Santos were lucky to leave the pitch with only four in their net. No one would have had any right to complain if it would have ended 6-0 for Barcelona, who outclassed the Brazilian side through all the 90 minutes. All the attempts to compare Neymar to Lionel Messi were no more than pitiful hype attempts, as the gap between these type of sides, especially when regarding Barcelona, is simply too wide to bridge.
It took Barcelona the first goal to really put this game to bed. The moment Lionel Messi chipped it gently over Rafael, it was over. The frustrating possession, the ability to pass and pass and pass and eventually, always, finding the open man to create a fantastic one on one chance, everything was there. Xavi scored the second as the Santos defense fell apart and Cesc Fabregas made it 3-0 just before the break as Santos left the pitch dejected and filled with despair.

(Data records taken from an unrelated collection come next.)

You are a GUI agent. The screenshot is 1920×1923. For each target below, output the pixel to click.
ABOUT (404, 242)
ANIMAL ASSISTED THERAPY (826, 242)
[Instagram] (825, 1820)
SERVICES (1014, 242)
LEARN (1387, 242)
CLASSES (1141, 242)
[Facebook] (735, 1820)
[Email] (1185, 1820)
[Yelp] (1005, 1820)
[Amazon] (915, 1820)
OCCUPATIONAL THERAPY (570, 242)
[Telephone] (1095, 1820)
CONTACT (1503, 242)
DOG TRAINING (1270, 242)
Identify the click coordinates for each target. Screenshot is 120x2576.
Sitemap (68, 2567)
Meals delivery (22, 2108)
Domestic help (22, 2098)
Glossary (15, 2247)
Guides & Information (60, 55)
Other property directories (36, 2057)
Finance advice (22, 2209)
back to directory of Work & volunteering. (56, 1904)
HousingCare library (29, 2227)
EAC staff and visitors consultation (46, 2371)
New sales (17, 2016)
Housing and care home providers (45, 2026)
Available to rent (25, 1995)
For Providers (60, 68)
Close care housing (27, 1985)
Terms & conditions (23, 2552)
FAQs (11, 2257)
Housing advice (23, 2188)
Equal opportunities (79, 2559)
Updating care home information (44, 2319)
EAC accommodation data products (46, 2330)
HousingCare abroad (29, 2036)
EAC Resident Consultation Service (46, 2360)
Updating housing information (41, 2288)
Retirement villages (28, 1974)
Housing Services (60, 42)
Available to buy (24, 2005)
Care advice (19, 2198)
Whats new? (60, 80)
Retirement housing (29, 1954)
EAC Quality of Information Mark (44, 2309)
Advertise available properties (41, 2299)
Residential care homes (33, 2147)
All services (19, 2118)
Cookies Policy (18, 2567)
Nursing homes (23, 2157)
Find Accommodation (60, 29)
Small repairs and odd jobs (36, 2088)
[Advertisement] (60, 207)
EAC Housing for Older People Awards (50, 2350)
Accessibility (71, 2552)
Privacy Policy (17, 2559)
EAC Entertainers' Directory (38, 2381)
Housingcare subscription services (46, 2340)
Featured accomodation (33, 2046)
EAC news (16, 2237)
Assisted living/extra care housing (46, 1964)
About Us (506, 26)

The second half was more of the same, although Barcelona did ease up on defense a bit, allowing Neymar two fantastic opportunities to put his mark on the competition with a goal. Neymar doesn’t operate that quickly in front of goal, not yet, not at this level. Valdes swarmed him too quickly, and Brazil’s next Golden Boy was left with more “what if…” moments.
Lionel Messi showed his incredible ball control and balance with the fourth goal, scoring his third goal in two Club World Cup finals. He was simply too good for Santos, pretty much putting in a perfect display. So did Xavi. Another masterclass play making performance, a quarterback in a different sport. All the superlatives have been given more than once, so we’ll just skip to the end.
It was hard not to feel sorry for Neymar, all teared up, trying to get through the post match interview. He stayed on with Santos just for this match, just for the chance to prove his ability against the best club in the world. So did Ganso, who as another player who couldn’t match the challenge he was faced with. Barcelona are miles apart from most club in Spain and Europe, so the difference between a Brazilian side, skilled but used to a much slower game, is more like light years. The scoreline is probably a fair assessment of how far these two sides are from one another.
Barcelona go into their Christmas vacation feel pretty good about themselves, with a Clasico win and another trophy in the cabinet, their second Club World Cup title, the first team to win it twice since the insertion of this format annually in 2005. The battle for the real trophies, a fourth straight La Liga title and and another Champions League trophy, with Real Madrid standing in the way, resumes in January.